WORK REQUIRED: Write out every entry word for word.
● ● ● ●
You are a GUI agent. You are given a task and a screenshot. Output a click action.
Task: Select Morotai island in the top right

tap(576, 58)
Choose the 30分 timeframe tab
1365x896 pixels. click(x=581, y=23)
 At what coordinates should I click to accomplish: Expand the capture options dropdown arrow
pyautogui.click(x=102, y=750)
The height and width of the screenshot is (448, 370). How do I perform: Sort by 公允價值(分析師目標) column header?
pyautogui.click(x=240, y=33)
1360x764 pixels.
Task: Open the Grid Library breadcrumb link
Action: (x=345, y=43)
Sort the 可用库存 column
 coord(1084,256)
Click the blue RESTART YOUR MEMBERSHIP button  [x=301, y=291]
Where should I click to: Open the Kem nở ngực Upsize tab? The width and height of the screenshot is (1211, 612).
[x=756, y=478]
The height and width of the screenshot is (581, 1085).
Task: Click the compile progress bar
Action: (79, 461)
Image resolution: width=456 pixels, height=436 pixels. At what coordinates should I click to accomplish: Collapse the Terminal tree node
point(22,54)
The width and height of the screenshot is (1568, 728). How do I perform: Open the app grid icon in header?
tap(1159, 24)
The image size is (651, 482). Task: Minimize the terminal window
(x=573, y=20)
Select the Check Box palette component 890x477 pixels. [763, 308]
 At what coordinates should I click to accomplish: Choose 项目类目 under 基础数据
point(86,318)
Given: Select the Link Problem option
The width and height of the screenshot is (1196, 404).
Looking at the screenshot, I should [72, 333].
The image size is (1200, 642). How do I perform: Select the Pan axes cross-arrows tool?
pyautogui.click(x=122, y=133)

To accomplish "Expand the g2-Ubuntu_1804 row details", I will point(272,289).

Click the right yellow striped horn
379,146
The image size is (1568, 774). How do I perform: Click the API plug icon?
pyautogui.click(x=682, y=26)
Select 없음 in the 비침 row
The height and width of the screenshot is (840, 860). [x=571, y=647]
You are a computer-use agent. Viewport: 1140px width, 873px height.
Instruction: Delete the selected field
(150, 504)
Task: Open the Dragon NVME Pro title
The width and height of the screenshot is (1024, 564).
● ● ● ●
YOUR RESPONSE:
You are a GUI agent. You are given a task and a screenshot. Output a click action.
Task: Select Morotai island in the top right

tap(576, 58)
Choose the 30分 timeframe tab
1365x896 pixels. click(x=581, y=23)
 At what coordinates should I click to accomplish: Expand the capture options dropdown arrow
pyautogui.click(x=102, y=750)
The height and width of the screenshot is (448, 370). How do I perform: Sort by 公允價值(分析師目標) column header?
pyautogui.click(x=240, y=33)
1360x764 pixels.
Task: Open the Grid Library breadcrumb link
Action: (x=345, y=43)
Sort the 可用库存 column
 coord(1084,256)
Click the blue RESTART YOUR MEMBERSHIP button  [x=301, y=291]
Where should I click to: Open the Kem nở ngực Upsize tab? The width and height of the screenshot is (1211, 612).
[x=756, y=478]
The height and width of the screenshot is (581, 1085).
Task: Click the compile progress bar
Action: (79, 461)
Image resolution: width=456 pixels, height=436 pixels. At what coordinates should I click to accomplish: Collapse the Terminal tree node
point(22,54)
The width and height of the screenshot is (1568, 728). How do I perform: Open the app grid icon in header?
tap(1159, 24)
The image size is (651, 482). Task: Minimize the terminal window
(x=573, y=20)
Select the Check Box palette component 890x477 pixels. [763, 308]
 At what coordinates should I click to accomplish: Choose 项目类目 under 基础数据
point(86,318)
Given: Select the Link Problem option
The width and height of the screenshot is (1196, 404).
Looking at the screenshot, I should [72, 333].
The image size is (1200, 642). How do I perform: Select the Pan axes cross-arrows tool?
pyautogui.click(x=122, y=133)

To accomplish "Expand the g2-Ubuntu_1804 row details", I will point(272,289).

Click the right yellow striped horn
379,146
The image size is (1568, 774). How do I perform: Click the API plug icon?
pyautogui.click(x=682, y=26)
Select 없음 in the 비침 row
The height and width of the screenshot is (840, 860). [x=571, y=647]
You are a computer-use agent. Viewport: 1140px width, 873px height.
Instruction: Delete the selected field
(150, 504)
Task: Open the Dragon NVME Pro title
The width and height of the screenshot is (1024, 564).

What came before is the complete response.